Before starting, Ed took two courses on hydrodynamics from the University of Southern California before building a scale model out of foam with removable amas to determine the maximum beam and buoyancy. The model did not have a movable rudder and, when a gust of wind hit the model hard and it turned into the wind, he knew he got the design right.
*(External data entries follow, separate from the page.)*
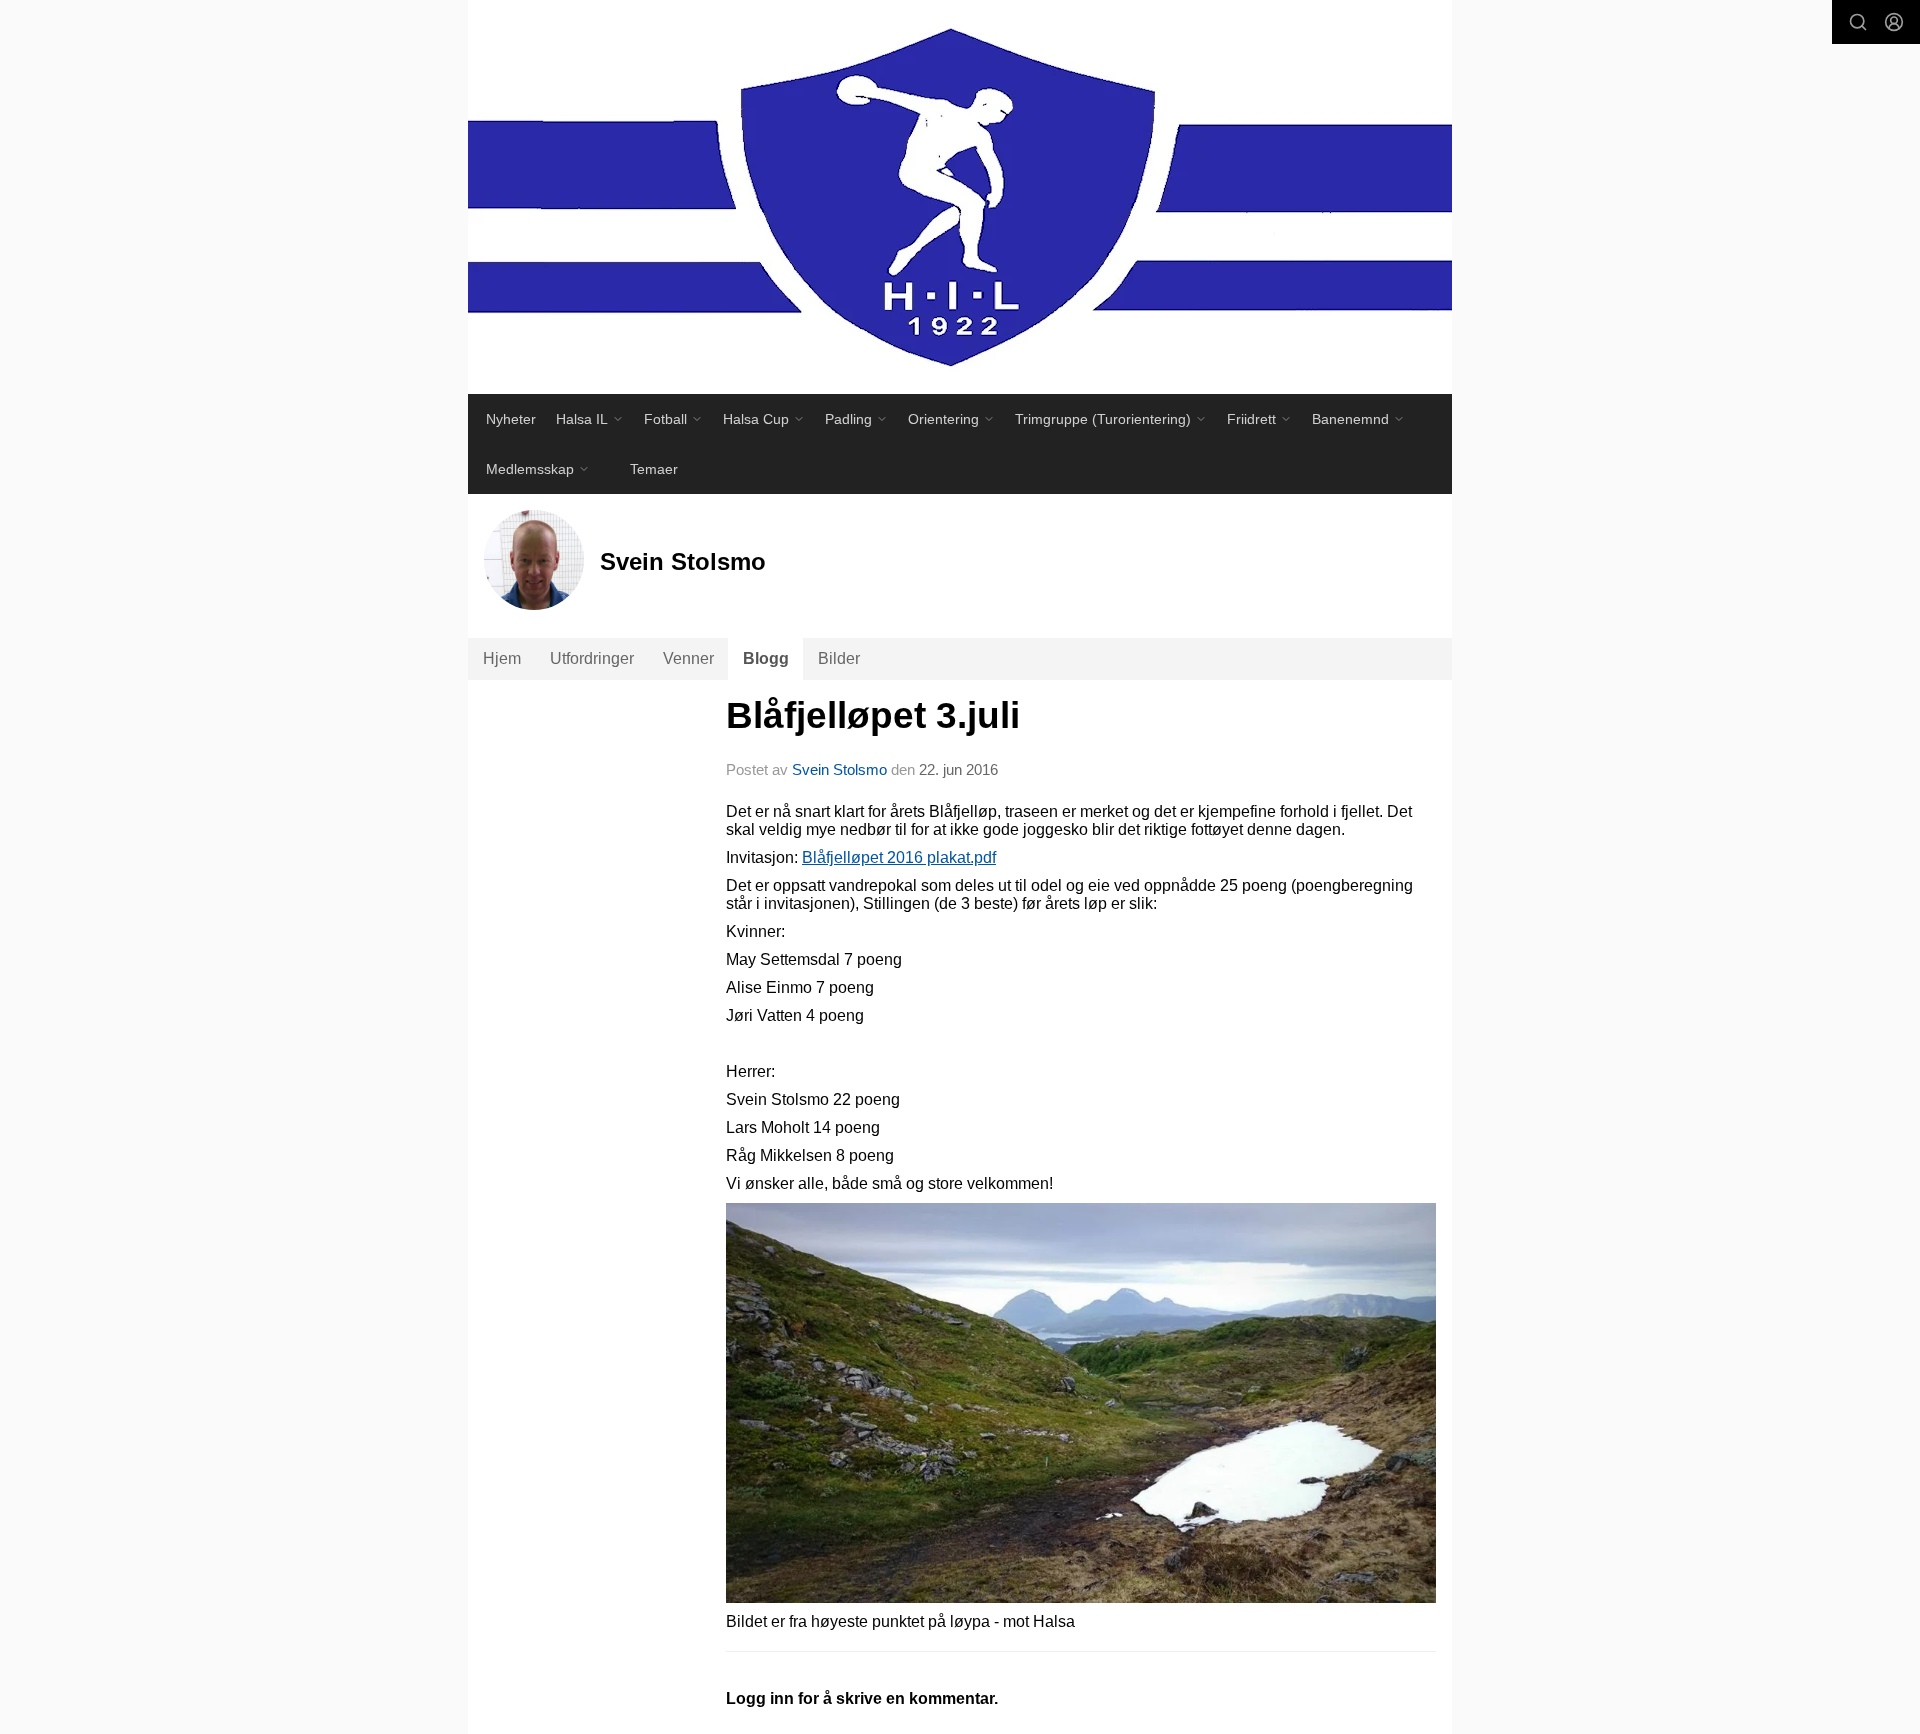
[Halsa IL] (960, 197)
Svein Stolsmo (839, 769)
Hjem (502, 658)
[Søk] (1858, 22)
When he could not find a mathematical model to predict the stress on the beams, Horstman again built models of the beams and put them through a battery of stress tests until he was satisfied that his scantlings were strong enough.

He constructed his first trimaran, a 40-footer with $600 that he borrowed from his grandmother in 1961. Although influenced by Piver's designs, Horstman diverged by using Boeing technology to make flush-decked sailboat ""with accommodation in all three hulls—the dreadnaught class of trimarans"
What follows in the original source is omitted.